Low fat dairy products have just as much calcium (and sometimes even more) than regular

Calcium rich foods

It is not just dairy products that contain calcium. There are also many non-dairy sources of calcium, and people who are lactose intolerant may consider adding fish to their diet. Green leafy vegetables, bony fish and dried fruit all contain useful quantities of the mineral. Vegans may wish to consider consuming vegetables like broccoli, cabbage, kale and turnip greens, fruits such as blackberries, papayas and mango; and certain nuts and seeds. However, dairy products are often recommended as they are a rich source of calcium that is easily absorbed and also have the additional advantage of being good sources of proteins and other micronutrients that are important for bone health.
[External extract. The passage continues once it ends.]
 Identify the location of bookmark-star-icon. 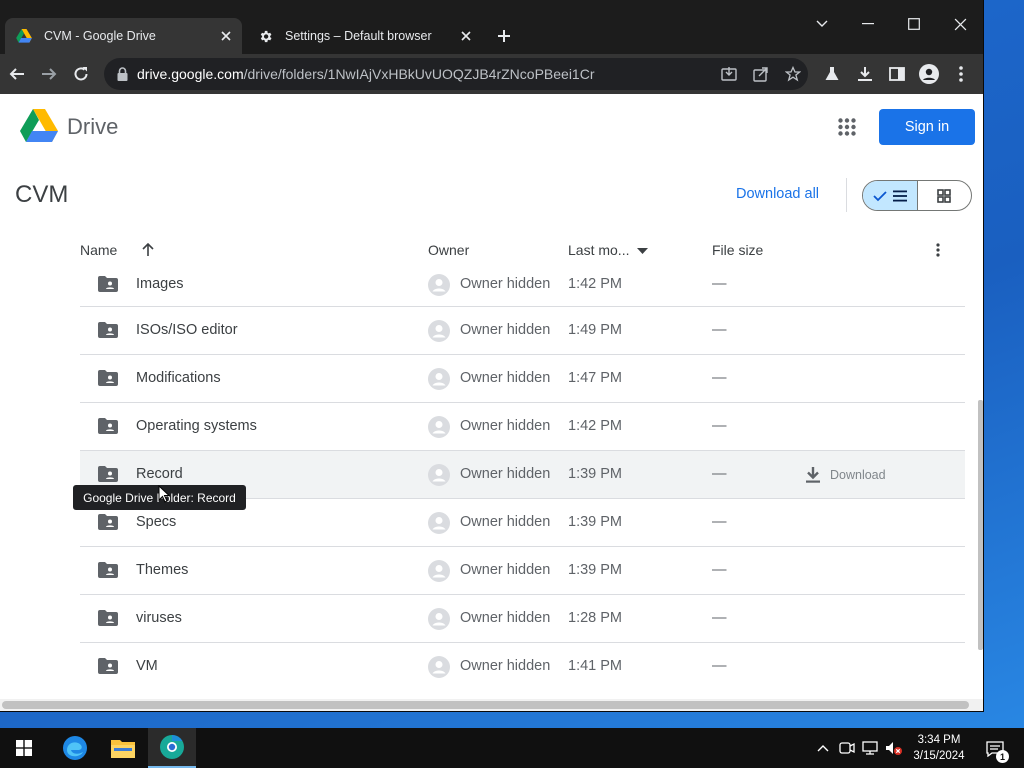
(793, 74).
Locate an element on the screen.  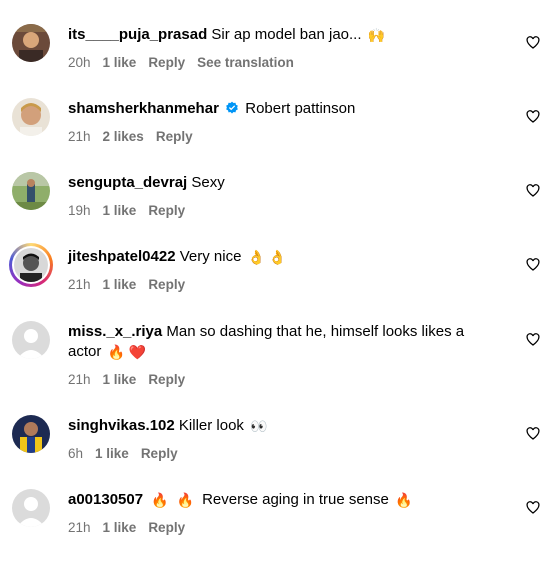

Here are a few examples of some calcium rich foods:

Food Calcium (mg)
Milk, semi-skimmed (glass, 200ml) 240
Milk skimmed (glass, 200ml) 244
Milk whole (glass, 200ml 236
Yoghurt, low-fat, fruit (pot, 150g) 210
Yoghurt, low-fat, plain (pot, 150g) 243
Camembert (portion, 30g) 71
Cheddar Medium (portion, 30g) 222
Cottage (portion, 30g) 38
Edam (portion, 30g) 239
Feta (portion, 30g) 108
Mozzarella (portion, 30g) 109
Parmesan (portion, 30g) 308
Apricots, raw, no stone (4 fruits, 160g) 117
Figs, ready to eat (4 fruits, 220g) 506
Orange (1 peeled, 160g) 75
Almonds (12 whole, 26g) 62
Hazelnuts (20 whole, 20g) 28
Sesame seeds (1 tablespoon, 12g) 80
Tahini Paste (1 heaped teaspoon, 19g) 129
Walnuts (12 halves, 40g 38
Baked beans (serving, 135g) 72
Broccoli, boiled (serving, 85g) 34
Chick peas, boiled (3 tablespoons, 90g) 41
Curly Kale (serving, 95g) 143
Red kidney beans, canned (3 tablespoons, 105g) 75
Pasta, plain, cooked (portion, 230g) 85
Rice, white, boiled (portion, 180g) 32
White bread (slice, 30g) 53
Wholemeal bread (slice, 30g) 32
Salmon, tinned (portion, 100 g) 91
Sardines in oil, tinned (portion, 100g) 500
Whitebait, fried (portion, 100g) 860
Cheesecake, fruit (slice, 100g) 78
Custard made with milk (portion, 100g) 138
Rice pudding, canned (portion, 100g) 147
Source: IOF 2015  

Practical tips for adding calcium in your diet

  •  Calcium is more concentrated in dairy products than most other food groups, and is easily absorbed. Try to include 3 serves of dairy per day in your normal diet. Hard cheeses such as parmesan have a higher concentration of calcium than softer varieties such as cottage
  •   Add milk or skim milk powder to soups or casseroles. Use yoghurt in soups, salads and desserts.
  •   Soy does not contain a significant amount of calcium. However, calcium is added to many soy-based products such as calcium-set tofu and several brands of soy milk. The calcium in these products is as easily absorbed as it is from other products that naturally contain calcium
  •   Consider eating the bones that are present in canned fish (salmon and sardines), as this is where most of the calcium is concentrated.
  •   Include more broccoli, mustard cabbage, bok choy, silverbeet, cucumber, celery, chick peas in your regular diet
  •   Eat more almonds, dried figs and dried apricots
  •   Products fortified with calcium, such as breakfast cereals and some breads and fruit juices, can help improve your calcium intake.